Illustrating the breadth of MOI's scope, the database boasts an extensive repository encompassing thousands of cell marker records for human and mouse cells, along with comprehensive catalogs comprising 1638 human transcription factors and 1543 mouse transcription factors. Moreover, MOI includes diverse innate immune cells and standard laboratory cell lines, facilitating the exploration of gene expression profiles across different treatment time points and in response to various viral strains. To further enhance utility, MOI seamlessly integrates a suite of bioinformatic analysis and visualization tools within its framework, offering researchers resources to dissect and interpret the wealth of data.

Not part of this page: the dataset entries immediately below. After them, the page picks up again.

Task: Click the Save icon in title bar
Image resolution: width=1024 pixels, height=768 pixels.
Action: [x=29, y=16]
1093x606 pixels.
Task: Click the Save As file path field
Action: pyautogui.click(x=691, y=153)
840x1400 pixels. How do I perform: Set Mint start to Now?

Following the inaugural release of MOI, our immediate focus is on enhancing its capabilities to encompass more comprehensive epigenomic annotations. This includes delving into diverse facets such as transcription factor binding, histone modification, and chromatin accessibility across various cell lines in response to viral infections50. One notable area of emphasis is integrating information about transposable elements (TEs) and endogenous retroviruses (ERVs) into MOI51,52,53. Emerging research suggests that TEs undergo up-regulation shortly after viral infection, preceding significant increases in virus replication and interferon β expression54. This underscores their potential role in modulating host innate immune responses, a phenomenon we aim to elucidate within MOI's curated datasets. By incorporating detailed information on TEs and ERVs, we strive to provide researchers with a nuanced understanding of their contributions to viral pathogenesis. Furthermore, we remain committed to refining MOI’s user experience by enhancing visualization tools for scRNA-seq gene expression comparisons and optimizing search query speeds. These improvements aim to bolster MOI’s utility as a comprehensive data resource, catering to the needs of both traditional molecular biology research and burgeoning computational methodologies.

In summary, MOI is a testament to our dedication to advancing scientific inquiry. By continuously evolving and expanding its capabilities, we endeavor to empower researchers with the tools and resources needed to unravel the complexities of virus-host interactions, driving forward both traditional molecular biology research and the burgeoning field of computational approaches.